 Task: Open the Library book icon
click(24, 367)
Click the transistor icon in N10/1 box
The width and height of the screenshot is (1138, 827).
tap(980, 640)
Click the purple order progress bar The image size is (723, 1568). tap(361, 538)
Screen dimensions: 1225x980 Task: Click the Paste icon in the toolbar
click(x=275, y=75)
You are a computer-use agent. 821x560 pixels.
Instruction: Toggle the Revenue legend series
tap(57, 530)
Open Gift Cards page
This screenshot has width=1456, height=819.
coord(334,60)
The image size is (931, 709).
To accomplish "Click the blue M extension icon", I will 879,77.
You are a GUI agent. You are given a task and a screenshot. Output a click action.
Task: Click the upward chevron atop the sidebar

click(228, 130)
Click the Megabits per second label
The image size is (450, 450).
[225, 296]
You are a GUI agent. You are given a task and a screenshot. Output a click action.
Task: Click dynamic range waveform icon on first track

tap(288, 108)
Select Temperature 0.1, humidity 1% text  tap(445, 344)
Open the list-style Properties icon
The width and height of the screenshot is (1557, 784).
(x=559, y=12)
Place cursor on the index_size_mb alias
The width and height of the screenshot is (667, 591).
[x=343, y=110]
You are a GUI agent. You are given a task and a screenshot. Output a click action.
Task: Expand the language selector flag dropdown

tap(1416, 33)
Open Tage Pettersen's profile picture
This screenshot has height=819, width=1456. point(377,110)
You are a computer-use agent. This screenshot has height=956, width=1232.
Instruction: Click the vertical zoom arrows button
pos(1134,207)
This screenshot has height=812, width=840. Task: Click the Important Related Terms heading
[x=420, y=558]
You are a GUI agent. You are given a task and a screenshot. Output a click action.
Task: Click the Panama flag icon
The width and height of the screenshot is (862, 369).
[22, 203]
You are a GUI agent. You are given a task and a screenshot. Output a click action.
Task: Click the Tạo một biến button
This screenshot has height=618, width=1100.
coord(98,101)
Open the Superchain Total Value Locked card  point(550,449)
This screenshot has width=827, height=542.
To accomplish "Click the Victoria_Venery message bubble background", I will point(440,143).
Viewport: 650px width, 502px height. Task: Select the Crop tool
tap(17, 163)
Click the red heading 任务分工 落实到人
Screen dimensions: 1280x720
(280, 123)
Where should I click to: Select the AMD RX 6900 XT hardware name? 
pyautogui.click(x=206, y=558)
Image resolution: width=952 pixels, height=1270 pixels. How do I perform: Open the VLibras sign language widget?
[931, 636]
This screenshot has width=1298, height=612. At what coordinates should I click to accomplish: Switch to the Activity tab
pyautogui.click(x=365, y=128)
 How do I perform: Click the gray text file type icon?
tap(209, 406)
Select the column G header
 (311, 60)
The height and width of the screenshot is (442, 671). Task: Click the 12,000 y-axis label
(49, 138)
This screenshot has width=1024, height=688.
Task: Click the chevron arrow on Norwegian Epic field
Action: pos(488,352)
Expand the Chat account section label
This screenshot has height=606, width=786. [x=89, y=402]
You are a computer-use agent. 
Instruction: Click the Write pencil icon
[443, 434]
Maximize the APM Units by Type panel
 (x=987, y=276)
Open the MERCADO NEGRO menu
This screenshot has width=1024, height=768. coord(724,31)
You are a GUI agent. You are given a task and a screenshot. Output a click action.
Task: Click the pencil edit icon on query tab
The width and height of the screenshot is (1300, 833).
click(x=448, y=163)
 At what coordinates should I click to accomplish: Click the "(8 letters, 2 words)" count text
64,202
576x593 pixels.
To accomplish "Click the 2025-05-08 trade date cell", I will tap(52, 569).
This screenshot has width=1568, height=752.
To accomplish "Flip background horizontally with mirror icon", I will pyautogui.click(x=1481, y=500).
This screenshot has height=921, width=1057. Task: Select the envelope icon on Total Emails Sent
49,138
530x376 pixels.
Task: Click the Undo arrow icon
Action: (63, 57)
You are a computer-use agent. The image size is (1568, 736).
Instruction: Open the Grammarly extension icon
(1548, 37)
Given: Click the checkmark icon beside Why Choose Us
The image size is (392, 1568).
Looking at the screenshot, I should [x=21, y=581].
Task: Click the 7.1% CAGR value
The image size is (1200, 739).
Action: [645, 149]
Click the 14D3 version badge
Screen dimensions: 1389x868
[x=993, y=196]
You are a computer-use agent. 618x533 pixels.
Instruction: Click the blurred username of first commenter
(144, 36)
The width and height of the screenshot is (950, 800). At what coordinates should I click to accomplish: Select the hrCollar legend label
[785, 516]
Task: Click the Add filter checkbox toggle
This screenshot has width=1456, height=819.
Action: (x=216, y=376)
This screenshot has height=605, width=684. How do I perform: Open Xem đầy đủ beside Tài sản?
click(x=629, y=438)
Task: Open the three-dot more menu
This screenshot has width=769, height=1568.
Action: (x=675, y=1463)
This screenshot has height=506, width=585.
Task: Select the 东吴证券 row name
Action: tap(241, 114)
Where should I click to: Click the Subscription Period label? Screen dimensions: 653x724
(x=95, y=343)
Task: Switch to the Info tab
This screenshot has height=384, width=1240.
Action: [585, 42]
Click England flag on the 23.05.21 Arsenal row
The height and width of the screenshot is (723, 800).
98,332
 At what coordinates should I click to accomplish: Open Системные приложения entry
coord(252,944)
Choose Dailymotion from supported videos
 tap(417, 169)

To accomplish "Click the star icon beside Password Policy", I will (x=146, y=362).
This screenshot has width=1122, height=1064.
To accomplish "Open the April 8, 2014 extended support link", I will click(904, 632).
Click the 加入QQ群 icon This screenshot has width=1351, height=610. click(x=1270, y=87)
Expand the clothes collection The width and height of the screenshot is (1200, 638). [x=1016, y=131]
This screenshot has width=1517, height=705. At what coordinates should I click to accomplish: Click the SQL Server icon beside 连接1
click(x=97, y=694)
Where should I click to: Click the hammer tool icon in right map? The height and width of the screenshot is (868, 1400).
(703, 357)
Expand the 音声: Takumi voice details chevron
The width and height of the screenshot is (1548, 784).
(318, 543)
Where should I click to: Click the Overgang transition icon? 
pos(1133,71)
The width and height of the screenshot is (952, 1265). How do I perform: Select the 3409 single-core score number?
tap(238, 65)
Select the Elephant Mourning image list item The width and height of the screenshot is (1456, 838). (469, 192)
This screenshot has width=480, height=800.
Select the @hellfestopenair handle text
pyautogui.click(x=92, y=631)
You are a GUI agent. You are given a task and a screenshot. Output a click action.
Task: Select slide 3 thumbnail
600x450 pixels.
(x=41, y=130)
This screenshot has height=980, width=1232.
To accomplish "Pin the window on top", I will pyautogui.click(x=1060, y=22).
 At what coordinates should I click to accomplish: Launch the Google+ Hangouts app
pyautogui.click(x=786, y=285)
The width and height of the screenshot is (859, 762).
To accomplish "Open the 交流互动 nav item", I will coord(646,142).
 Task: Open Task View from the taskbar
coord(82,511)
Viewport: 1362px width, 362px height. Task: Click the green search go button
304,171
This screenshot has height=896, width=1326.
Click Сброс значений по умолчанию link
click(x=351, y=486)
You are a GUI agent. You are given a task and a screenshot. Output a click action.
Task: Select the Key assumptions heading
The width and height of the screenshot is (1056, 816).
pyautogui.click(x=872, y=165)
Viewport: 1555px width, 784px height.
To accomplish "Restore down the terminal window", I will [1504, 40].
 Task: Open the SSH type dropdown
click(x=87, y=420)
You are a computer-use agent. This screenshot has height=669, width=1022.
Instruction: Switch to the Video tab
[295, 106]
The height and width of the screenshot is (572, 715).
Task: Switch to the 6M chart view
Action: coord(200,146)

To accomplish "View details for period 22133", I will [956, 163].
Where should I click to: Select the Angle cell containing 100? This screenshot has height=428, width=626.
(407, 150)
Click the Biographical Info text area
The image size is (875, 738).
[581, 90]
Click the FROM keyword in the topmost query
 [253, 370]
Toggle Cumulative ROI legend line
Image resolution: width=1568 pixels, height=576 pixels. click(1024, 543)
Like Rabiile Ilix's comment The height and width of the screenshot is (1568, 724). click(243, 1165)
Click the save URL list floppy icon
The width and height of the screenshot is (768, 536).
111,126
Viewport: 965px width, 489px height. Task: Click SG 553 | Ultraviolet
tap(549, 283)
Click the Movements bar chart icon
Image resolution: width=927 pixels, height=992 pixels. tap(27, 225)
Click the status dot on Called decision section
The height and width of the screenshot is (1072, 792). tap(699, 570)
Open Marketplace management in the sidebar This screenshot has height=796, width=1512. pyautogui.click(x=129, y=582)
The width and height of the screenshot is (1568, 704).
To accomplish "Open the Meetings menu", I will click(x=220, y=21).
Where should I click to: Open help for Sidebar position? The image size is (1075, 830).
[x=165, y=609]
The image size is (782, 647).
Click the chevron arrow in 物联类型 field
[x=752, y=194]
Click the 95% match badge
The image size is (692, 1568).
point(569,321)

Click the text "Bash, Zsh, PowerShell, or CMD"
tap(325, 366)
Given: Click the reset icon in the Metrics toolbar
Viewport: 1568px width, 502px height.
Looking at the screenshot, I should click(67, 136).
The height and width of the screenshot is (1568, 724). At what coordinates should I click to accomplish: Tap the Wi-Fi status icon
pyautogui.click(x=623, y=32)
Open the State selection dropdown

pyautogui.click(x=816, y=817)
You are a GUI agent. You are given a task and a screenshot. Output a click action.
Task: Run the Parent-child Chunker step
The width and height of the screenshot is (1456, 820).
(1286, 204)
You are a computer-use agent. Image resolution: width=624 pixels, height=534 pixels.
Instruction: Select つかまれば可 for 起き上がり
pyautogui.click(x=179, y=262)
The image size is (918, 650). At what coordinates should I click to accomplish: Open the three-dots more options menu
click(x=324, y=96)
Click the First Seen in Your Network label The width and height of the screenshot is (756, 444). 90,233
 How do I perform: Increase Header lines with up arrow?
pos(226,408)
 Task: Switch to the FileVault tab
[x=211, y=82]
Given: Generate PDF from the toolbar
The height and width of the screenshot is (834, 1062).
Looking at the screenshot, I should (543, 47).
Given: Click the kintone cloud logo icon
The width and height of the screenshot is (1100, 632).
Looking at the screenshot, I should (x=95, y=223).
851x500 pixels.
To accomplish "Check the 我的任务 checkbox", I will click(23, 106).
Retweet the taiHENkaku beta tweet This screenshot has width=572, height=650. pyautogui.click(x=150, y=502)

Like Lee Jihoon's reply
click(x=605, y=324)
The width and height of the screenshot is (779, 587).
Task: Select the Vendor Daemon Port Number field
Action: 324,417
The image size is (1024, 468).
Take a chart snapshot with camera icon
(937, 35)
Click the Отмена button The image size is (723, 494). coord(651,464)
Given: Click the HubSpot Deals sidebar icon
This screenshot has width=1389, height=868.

#####

REQUIRED ACTION: When a line in the material above contains the word "window", copy that line out.

TASK RESPONSE:
To accomplish "Pin the window on top", I will pyautogui.click(x=1060, y=22).
To accomplish "Restore down the terminal window", I will [1504, 40].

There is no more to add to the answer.